Маша срывает покрывало и забирается в постель в чем была. Едва успевает прикрыть себя, как дверь отворяется. В просвете колышется грузная фигура дядюшки.
— Что с тобой, дитя мое?
От дяди ничего не скроешь, и все же она твердит, что захворала, ее трясет, знобит.
— Плохо, дитя мое... Стол без тебя пуст. Что мне эти немцы?
— А пан Семикоп?
— И он, пожалуй... Хотя и родственник.
— Зачем же вы его приглашали?
— Тут, душа моя, свой резон... Он богат, богаче нас с тобой. Да что мы — во всем уезде нет нынче богаче пана Семикопа. Поля одного сколько! А лесов — за день не объедешь. Не говорю уже о конном заводе. Поглядеть — душу отдашь. Да, богат, очень богат наш милейший пан Семикоп…
— Зачем нам богатство? Нам и так хорошо.
— Молода, ах молода еще... Ну, хорошо, он пока не будет к нам ездить... Подрастешь — станешь разумнее. Поймешь, где твое счастье.
— Я такая несчастная. И Костя, и Саша тоже, — всхлипнула вдруг Маша, все поняв, зачем ездит и чего добивается пан Семикоп.
— Саша и Костя? Да что стряслось такое? — всполошился Голубович.
— Вот я так мало училась. А Костя с Сашей — и того меньше. Растут темные. А господа Томары учат своего сына, ничего не жалеют.
— Ты права, душа моя... Но где взять учителя? Их так просто не Сыщешь. Прощелыгу какого-нибудь пригласить в дом — себе дороже.
— Вы спросите томаровского учителя. Я слышала, он уйти от них хочет. Очень трудно у пана Томары. Сын не желает учиться, а госпожа мешает.
— Так и обидеть недолго. А ты знаешь, кто такие паны Томары. Ге-ге, на все пойдут, чтобы своего добиться.
— Какая же тут обида, дядюшка, если сам учитель собирается уйти от них? А мы не хуже коврайских господ.
— Это ты правду сказала. Не хуже. Конечно, не хуже... Но нет, ничего не выйдет.
— Значит, вы не любите меня совсем.
Голубович удивленно приподнял бровь, осторожно кашлянул:
— Ты укройся, я принесу тебе питье. — И вышел.

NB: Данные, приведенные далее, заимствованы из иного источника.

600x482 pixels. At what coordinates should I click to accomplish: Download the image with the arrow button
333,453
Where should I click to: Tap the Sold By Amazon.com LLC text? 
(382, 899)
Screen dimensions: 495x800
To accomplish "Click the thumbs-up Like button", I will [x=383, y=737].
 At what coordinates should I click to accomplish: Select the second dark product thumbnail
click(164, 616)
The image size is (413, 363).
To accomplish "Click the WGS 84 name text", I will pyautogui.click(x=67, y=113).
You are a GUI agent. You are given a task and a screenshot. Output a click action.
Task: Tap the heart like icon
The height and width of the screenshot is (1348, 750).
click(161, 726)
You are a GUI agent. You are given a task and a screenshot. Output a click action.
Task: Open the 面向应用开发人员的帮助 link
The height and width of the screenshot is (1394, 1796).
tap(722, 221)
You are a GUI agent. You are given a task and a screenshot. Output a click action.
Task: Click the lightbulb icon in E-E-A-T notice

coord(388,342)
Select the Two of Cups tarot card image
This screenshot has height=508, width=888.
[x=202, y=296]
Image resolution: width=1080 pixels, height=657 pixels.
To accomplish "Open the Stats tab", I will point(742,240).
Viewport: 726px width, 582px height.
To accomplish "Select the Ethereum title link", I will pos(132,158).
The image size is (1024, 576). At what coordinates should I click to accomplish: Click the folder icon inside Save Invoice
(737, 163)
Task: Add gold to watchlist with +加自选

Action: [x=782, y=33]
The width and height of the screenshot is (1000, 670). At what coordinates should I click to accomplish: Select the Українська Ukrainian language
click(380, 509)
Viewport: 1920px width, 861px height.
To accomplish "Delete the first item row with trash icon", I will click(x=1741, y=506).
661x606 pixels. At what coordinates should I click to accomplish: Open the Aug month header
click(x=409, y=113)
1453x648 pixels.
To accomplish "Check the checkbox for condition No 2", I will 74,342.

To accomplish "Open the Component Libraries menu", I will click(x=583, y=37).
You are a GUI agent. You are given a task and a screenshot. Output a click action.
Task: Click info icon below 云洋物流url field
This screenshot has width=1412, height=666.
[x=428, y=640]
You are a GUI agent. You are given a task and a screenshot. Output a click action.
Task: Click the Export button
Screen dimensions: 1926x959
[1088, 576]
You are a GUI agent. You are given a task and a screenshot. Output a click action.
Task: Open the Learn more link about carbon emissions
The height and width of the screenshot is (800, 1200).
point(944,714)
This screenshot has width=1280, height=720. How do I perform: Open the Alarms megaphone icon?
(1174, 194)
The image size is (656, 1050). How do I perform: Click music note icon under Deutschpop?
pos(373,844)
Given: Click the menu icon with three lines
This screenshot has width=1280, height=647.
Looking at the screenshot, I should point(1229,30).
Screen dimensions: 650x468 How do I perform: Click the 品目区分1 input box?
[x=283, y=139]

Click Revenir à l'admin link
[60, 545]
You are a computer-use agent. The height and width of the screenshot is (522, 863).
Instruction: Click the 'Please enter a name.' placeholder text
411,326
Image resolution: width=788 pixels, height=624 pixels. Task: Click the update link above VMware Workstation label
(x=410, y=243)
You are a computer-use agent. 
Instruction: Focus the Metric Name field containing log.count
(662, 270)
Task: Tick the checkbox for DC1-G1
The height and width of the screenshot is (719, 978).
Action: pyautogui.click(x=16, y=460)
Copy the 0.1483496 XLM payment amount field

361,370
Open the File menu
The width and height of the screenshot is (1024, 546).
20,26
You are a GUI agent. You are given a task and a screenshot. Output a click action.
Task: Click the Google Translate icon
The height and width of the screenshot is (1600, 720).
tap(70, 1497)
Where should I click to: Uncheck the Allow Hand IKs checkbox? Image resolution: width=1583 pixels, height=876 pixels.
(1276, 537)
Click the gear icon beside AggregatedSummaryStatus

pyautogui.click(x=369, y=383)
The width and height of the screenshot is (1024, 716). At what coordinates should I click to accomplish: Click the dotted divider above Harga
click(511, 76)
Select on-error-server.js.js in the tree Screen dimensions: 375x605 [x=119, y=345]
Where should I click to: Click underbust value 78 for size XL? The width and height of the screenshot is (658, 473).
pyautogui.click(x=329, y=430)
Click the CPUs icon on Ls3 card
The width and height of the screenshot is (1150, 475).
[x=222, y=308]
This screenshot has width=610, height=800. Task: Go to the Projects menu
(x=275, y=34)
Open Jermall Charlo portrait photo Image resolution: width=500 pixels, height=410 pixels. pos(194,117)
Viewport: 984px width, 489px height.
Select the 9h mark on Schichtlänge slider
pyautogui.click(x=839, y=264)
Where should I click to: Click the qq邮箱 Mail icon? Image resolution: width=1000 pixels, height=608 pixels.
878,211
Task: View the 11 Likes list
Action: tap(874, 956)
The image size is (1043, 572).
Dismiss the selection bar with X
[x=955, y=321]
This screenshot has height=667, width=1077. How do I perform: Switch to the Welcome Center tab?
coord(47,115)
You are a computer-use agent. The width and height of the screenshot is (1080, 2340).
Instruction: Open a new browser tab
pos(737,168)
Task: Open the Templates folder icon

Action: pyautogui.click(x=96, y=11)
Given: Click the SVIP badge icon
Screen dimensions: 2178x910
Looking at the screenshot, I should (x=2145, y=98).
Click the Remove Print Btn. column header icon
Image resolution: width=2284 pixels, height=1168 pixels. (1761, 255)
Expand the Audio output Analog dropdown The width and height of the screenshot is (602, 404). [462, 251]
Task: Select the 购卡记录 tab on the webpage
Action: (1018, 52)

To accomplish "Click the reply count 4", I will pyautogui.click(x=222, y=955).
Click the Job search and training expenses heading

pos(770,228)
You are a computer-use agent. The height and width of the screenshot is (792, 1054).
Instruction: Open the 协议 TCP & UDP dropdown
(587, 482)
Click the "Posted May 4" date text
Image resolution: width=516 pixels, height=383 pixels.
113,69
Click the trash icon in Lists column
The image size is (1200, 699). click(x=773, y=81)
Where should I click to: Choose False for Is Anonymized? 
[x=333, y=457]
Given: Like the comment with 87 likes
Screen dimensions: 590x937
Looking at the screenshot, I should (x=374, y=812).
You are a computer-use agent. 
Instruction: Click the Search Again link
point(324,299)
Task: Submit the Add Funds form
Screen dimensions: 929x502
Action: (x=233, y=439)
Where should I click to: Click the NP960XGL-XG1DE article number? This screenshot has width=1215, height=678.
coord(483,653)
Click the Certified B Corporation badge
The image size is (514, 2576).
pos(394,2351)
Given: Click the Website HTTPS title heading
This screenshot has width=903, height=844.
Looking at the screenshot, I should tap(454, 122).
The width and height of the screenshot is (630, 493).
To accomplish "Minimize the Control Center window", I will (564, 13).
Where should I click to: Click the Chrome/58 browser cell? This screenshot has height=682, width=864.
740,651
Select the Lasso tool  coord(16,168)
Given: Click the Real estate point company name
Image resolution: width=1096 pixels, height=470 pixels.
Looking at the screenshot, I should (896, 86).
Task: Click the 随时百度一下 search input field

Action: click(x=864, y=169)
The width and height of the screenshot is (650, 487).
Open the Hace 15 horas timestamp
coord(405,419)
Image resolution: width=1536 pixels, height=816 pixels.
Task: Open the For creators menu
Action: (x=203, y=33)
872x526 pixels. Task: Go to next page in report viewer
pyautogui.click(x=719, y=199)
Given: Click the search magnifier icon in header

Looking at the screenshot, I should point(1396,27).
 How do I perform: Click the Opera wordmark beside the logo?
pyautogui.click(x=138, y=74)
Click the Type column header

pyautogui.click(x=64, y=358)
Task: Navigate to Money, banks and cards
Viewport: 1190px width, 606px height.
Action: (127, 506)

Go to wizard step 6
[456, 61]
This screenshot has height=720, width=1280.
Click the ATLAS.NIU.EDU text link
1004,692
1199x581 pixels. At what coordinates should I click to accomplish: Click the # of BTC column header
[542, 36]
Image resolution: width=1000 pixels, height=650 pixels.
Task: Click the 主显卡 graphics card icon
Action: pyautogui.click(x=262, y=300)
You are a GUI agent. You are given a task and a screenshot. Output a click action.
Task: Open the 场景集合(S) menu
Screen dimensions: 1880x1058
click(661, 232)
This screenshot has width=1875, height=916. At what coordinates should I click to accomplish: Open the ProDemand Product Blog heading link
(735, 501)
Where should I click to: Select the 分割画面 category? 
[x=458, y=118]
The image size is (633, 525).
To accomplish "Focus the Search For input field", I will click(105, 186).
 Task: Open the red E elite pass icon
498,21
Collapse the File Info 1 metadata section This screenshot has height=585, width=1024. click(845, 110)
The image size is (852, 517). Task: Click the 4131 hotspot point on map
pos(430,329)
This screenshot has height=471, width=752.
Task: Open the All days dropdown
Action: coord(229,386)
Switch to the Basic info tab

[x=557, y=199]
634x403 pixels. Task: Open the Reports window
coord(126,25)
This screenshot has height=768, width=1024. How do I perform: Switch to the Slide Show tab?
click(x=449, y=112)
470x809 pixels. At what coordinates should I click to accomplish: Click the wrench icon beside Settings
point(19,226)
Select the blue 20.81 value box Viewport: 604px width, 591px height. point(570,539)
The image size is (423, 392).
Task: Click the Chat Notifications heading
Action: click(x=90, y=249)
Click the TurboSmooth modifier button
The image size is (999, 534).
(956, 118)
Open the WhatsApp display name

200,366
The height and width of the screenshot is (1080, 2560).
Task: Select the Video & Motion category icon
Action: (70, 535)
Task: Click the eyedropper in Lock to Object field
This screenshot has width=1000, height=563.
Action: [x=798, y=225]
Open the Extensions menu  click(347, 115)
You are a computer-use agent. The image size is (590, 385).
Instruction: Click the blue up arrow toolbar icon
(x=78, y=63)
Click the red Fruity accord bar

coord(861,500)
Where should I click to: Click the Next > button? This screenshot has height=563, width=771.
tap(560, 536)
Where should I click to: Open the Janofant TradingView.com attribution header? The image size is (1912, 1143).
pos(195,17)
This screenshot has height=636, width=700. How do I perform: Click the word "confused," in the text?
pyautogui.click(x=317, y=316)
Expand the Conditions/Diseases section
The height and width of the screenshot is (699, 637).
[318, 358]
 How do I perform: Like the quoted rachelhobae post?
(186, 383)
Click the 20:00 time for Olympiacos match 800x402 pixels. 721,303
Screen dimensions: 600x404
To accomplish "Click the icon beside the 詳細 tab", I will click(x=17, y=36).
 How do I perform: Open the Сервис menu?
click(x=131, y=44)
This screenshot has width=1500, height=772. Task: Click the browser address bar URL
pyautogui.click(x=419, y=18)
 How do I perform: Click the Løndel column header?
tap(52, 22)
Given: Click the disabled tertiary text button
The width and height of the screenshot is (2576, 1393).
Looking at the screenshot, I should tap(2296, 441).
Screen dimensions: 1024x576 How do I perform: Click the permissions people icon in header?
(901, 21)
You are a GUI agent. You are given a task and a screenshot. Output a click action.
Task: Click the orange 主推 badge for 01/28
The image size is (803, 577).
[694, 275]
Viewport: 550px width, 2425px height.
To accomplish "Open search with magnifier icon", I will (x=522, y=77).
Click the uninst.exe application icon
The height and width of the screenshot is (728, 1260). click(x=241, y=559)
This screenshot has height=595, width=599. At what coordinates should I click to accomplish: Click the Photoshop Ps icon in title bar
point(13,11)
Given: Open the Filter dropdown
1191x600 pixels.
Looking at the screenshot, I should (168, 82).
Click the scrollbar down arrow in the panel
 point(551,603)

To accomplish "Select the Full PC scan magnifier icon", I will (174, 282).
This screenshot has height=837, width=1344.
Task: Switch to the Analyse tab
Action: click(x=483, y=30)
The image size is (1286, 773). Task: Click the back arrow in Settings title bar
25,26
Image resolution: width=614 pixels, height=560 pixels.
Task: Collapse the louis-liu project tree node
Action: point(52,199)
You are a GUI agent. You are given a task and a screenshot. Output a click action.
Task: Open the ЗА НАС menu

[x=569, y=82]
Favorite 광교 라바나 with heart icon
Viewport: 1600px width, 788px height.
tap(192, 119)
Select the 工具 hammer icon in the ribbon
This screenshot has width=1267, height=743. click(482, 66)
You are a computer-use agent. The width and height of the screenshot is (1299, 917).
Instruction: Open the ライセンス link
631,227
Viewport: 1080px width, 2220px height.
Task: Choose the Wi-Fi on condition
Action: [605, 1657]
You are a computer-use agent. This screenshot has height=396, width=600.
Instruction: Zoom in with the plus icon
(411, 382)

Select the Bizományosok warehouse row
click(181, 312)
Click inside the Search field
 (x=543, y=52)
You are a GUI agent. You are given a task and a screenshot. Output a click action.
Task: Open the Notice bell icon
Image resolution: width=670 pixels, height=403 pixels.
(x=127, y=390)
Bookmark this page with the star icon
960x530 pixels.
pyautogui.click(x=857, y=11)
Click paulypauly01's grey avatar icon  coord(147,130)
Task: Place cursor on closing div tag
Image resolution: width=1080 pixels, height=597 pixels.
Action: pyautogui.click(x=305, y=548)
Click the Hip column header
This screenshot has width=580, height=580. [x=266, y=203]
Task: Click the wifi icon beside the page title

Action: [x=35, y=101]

Маша укрылась с головой, потом решительно отбросила одеяло: пусть простужусь, пусть умру!..
В комнату снова вошел Семен Гервасиевич:
— Что с тобой? Так не годится. У тебя тут и так прохладно. На вот, попей... А что касается поездки к Томаре, то, надо полагать, поеду я на следующей неделе.
— Правда? И мы все будем учиться?
— Да я еще от роду не брехал, душа моя, зачем обижаешь старика?
— Дядюшка! Какой вы хороший! — Маша вскочила, позабыв, что недомогает и к тому же у нее озноб, чмокнула дядюшку в щеку и в седой ус. Старик прослезился, не придав особого значения перемене в настроении воспитанницы. Однако строго приказал лежать, не выходить, он пришлет с ключницей какой-то особый напиток, настоянный им лично на травах и меду. А пройдет время, и он все сделает для Маши, лишь бы здорова была.
Дядюшка ушел. Маша вскочила, но, услышав торопливые шаги ключницы, снова легла.